Furthermore, consider how it creates pressure for Chuck Schumer’s (Administration-backed) badly flawed press shield bill. The bill wouldn’t cover me. It wouldn’t cover Glenn Greenwald. And it would leave James Risen precisely where he is now, subject to a judges ruling on the significance of the information he has.

There was already a lot of support for this bill. But now that the Executive Branch has gained all the leverage where it matters, I imagine there’ll be a greater push to Do Something — even if that just codifies an official press that gets privilege.

On the same day NYT’s Adam Liptak reported this decision, he also did a profile of SCOTUSBlog’s Thomas Goldstein, who — because he doesn’t fit the official model of journalist, in spite of the number of people who rely on his journalism — still can’t get press SCOTUS press credentials. In spite of near universal acknowledgment of the important role SCOTUSBlog plays, the traditional press hasn’t budged, which has helped SCOTUS punt on the issue too.
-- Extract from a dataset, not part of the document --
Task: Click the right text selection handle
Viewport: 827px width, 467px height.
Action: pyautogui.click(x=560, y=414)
The closer the press gets to official sanction, the worse the reporting we’ll get.

10 replies
  1. ArizonaBumblebee says:

    This is just one more nail in the coffin that once was the Bill of Rights. Expect more journalists to begin basing themselves in countries where they can’t easily be nabbed by an aggressive prosecutor looking for a trophy. Is it mere happenstance that Glenn Greenwald is operating out of Brazil and his colleague, Laura Poitras, is working from Berlin? I doubt it. As I understand Senator Schumer’s bill, it doesn’t provide any protection for bloggers or news aggregators, such as Matt Drudge. If that’s true, the bill has minimal value to the public and journalistic profession. Some of the most important news stories of recent years have come from revelations on blogs and in news aggregation sites.

  2. scribe says:

    FWIW, EW, you should also note that SCOTUS won a frickin’ Peabody.
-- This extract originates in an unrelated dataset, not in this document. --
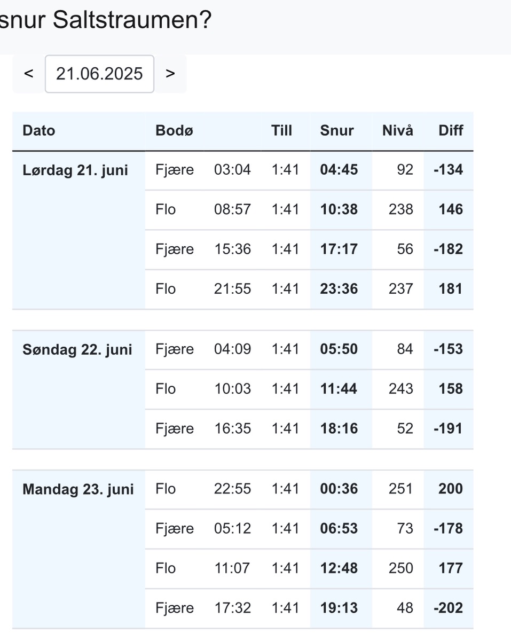Select the Lørdag 21. juni date cell

point(75,170)
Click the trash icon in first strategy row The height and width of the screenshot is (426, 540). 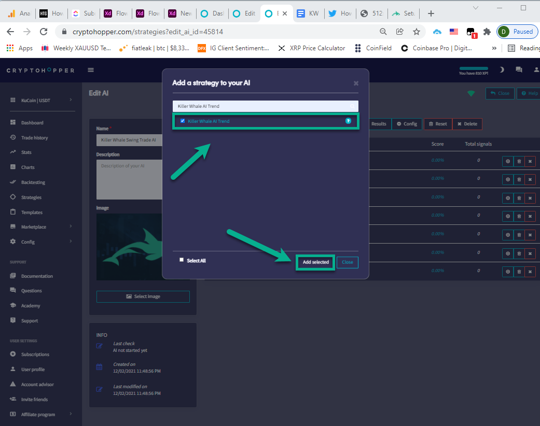click(x=519, y=161)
    Which, I guess, is as good a reason as any for the official press to be antipathetic.

  3. Ben Franklin says:

    Somewhat surprised so little dust was stirred on this topic. The Elites are lining up for the the hierarchy of shielded journalists. Just like whistleblower protections, there’s no protection from separating from the herd.

  4. Evangelista says:

    The late great President Ronald Reagan is late because he is dead. He is great because he demonstrated the value of “I don’t recall.” in answering any question to which an answer may be demanded or required, including legally required.

    “I don’t recall.” is the first leg of the tripod on which Freedom in the present Commercial United States stands.
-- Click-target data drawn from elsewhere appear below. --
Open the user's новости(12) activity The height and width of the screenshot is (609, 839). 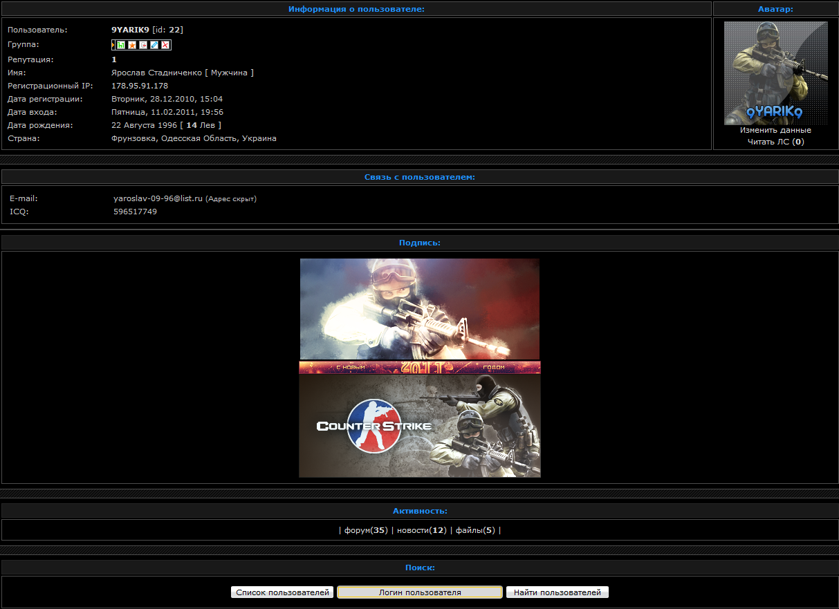pos(421,530)
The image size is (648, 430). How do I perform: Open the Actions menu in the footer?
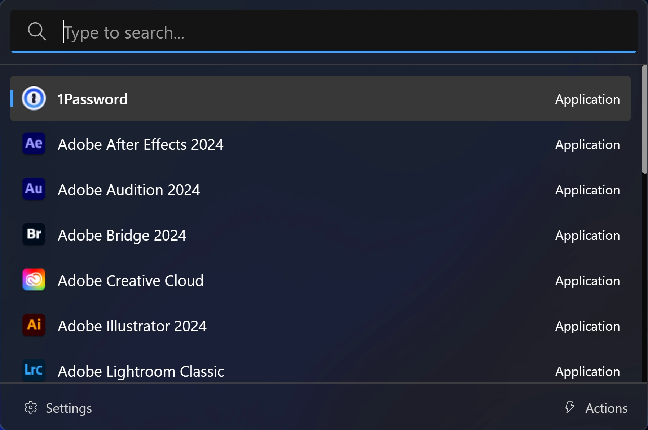(596, 408)
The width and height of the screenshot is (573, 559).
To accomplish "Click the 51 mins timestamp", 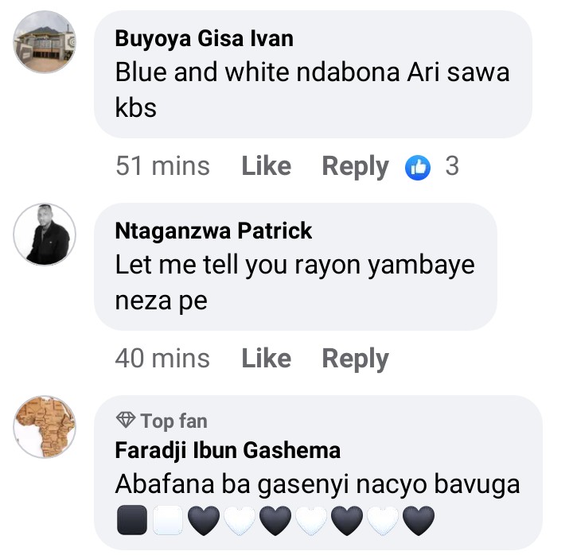I will point(162,166).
    “The NSA ate my electronic notes.” is the second leg of the tripod.

    The third leg, as important as the other two to keep one from being pushed over is to keep a straight face while repeating the above two phrases.

    My advice for how to stand your tripod to withstand a storm of paranoid prosecutor fury is to deplay all three legs in one fling, responding to a demand for information: “I don’t recall, and the NSA ate my electonic notes, wherefore I request a recess, or move for a continuance, to allow the NSA time to search their archives.” Then, after looking the questioner soberly in the eye for two seconds, adding, with patriotic conviction: “I’m sure that you will agree that if they haven’t lost the notes completely they can find them!” Having said the last, you can let your smile loose, trying to make it as sincere as you can. If that isn’t very sincere, don’t worry, at least you won’t be hurting yourself trying to keep it in.

  5. anonymous says:

    With the exception of certain sites like emptywheel, the reporting can’t get any worse . . . if Risen is jailed for contempt, he should take his case to the UN.